■ **Work instructions**
1. Answer these from the reserve accounting text:
(a) Which specific future purposes does the definition name as examples for setting aside a reserve?
(b) What reason does the text give for calling a reserve something of an anachronism?
(c) When is a reserve for bonuses usually recorded?
2. Continue the reserve accounting text from its final bullet point, keeping its technical style.

Reserve accounting

What is a Reserve in Accounting?

A reserve represents a portion of a company’s retained earnings that is set aside for a specific future purpose, such as expansion, contingencies, or debt repayment. While it is still part of shareholders' equity, it is not available for dividend distribution once appropriated. Reserves can be created voluntarily by management or as required by law or accounting standards. They enhance financial stability by ensuring that funds are available to meet anticipated needs or absorb unexpected losses.

A reserve is something of an anachronism, because there are no legal restrictions on the use of funds that have been designated as being reserved. Thus, funds designated as a reserve can actually be used for any purpose.

Why is a Reserve Used in Accounting?

Reserves may be set up for many reasons, including the following:

  • To purchase fixed assets. Reserves are most commonly used to block out funds for really major fixed assets, such as the construction of a new factory.

  • To pay an expected legal settlement. This reserve is usually set aside when it is more likely than not that an adverse decision will be made in a lawsuit.

  • To pay bonuses. This reserve is usually recorded fairly late in the fiscal year, after it becomes more likely than not that significant bonuses will be paid.

■ **Element and text location data**
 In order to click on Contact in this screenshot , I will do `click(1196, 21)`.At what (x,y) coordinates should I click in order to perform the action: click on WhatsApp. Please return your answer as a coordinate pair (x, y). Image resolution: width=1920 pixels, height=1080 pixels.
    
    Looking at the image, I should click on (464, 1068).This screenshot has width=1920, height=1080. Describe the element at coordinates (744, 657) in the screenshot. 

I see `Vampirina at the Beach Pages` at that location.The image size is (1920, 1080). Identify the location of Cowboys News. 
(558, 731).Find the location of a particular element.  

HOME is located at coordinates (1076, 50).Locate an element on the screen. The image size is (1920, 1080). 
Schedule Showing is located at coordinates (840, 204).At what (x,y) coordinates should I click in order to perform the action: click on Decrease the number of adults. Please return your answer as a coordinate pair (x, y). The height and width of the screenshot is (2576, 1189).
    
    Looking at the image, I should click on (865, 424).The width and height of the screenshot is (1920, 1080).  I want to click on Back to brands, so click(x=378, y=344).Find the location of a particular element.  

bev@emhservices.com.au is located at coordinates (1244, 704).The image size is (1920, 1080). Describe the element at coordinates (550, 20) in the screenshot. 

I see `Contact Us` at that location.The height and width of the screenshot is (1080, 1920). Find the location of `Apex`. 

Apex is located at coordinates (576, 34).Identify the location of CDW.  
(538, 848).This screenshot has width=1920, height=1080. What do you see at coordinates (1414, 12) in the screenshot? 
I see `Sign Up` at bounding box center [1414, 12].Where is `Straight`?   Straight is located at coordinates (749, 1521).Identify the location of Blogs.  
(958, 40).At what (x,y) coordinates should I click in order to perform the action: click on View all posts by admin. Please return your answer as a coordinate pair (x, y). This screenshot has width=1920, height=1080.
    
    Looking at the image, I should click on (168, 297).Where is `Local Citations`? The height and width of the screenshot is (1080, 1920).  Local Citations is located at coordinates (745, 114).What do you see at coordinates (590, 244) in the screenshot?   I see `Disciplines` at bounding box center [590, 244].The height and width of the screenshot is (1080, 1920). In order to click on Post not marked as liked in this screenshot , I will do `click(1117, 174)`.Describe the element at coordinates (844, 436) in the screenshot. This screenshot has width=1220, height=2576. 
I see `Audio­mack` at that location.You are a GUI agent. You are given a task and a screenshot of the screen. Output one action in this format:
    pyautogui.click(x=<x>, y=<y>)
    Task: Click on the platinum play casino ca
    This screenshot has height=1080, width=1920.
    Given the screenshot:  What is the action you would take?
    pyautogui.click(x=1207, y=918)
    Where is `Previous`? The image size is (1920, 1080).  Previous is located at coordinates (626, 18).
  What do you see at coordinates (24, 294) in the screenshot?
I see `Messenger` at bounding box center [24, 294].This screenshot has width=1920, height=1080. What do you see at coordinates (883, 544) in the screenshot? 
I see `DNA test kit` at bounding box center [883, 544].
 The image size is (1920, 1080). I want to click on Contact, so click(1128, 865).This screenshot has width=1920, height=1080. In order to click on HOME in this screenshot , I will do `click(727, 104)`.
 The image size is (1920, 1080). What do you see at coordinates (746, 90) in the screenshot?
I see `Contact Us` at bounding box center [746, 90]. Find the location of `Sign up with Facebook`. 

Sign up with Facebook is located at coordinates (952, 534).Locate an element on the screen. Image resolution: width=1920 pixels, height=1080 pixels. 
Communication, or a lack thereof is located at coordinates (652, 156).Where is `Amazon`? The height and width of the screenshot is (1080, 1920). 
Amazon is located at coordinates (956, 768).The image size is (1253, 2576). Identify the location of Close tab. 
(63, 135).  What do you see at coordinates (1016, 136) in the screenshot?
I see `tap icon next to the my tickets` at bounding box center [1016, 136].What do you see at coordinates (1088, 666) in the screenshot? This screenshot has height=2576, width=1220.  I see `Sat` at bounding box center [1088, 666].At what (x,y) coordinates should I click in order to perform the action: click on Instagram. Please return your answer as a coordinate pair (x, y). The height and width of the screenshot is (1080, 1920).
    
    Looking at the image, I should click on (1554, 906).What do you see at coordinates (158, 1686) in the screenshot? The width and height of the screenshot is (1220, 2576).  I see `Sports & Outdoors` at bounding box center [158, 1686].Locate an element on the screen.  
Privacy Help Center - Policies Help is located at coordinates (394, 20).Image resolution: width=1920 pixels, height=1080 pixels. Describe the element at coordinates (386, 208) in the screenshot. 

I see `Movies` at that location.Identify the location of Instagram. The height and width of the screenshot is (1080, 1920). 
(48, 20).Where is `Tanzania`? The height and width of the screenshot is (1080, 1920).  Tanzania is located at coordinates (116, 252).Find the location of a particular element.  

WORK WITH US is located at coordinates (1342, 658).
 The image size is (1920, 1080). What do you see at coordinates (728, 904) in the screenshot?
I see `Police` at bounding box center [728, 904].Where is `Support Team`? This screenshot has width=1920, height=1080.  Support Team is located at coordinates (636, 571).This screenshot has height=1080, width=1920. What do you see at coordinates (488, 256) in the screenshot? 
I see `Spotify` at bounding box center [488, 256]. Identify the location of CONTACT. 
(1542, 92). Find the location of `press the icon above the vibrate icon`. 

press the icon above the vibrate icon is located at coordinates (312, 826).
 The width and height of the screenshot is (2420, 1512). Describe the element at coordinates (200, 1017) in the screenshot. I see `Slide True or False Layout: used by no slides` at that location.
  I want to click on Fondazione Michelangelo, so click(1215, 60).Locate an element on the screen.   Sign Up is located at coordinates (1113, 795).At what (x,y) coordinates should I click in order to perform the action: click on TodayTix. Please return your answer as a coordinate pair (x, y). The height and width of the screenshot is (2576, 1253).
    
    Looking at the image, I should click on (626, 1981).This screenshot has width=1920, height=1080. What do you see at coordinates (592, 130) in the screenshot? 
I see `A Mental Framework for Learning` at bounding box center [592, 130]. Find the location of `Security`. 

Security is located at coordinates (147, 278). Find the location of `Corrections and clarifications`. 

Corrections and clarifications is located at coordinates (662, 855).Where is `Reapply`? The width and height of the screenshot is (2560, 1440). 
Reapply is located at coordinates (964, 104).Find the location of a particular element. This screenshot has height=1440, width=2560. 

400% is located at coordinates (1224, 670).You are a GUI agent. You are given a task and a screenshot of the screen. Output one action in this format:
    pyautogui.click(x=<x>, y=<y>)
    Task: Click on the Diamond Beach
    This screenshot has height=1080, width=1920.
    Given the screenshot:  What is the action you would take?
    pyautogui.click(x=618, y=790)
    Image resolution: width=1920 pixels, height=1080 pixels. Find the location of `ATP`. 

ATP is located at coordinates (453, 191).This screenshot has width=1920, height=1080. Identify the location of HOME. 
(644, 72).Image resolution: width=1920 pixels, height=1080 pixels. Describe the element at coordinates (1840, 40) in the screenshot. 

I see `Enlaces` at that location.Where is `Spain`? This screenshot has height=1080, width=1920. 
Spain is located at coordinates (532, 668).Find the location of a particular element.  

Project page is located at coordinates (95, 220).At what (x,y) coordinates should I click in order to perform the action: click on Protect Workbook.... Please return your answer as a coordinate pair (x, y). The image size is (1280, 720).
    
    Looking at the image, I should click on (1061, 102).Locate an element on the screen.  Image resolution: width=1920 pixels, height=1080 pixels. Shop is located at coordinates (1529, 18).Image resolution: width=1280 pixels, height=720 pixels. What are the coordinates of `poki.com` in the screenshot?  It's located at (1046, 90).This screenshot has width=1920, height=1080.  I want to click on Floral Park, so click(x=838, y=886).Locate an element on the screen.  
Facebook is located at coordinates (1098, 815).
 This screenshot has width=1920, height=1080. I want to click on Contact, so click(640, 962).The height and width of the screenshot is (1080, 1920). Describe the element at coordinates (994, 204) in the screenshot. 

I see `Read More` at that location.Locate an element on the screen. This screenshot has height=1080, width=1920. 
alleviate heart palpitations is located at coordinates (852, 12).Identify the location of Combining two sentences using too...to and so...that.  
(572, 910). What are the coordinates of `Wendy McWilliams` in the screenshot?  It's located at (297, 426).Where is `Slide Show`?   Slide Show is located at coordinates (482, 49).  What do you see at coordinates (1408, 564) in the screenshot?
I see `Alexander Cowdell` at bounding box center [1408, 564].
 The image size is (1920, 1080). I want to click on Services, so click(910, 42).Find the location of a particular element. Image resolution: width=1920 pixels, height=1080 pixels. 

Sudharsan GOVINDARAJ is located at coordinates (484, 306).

■ **Answers per task**
1.
(a) Expansion, contingencies, and debt repayment.
(b) There are no legal restrictions on the use of funds that have been designated as reserved.
(c) Fairly late in the fiscal year, after it becomes more likely than not that significant bonuses will be paid.

2.
  • To pay off debt. This reserve is needed when a business is unlikely to be able to roll over a major debt, and must instead pay for it from current cash reserves.

  • To pay for repairs and maintenance. This reserve is only used for very large repair and maintenance projects that are well beyond the normal expenditures in the category.

Who Creates a Reserve?

An accounting reserve is created by a company’s management, often in consultation with its accounting and finance team, based on reasonable estimates of future obligations or losses. These reserves are then reviewed and approved by the board of directors, especially if they involve significant financial implications.

Accounting for a Reserve

Reserve accounting is quite simple - just debit the retained earnings account for the amount to be segregated in a reserve account, and credit the reserve account for the same amount. When the activity has been completed that caused the reserve to be created, just reverse the entry to shift the balance back to the retained earnings account.

The term reserve is not defined under Generally Accepted Accounting Principles, except for its application to oil and gas reserves.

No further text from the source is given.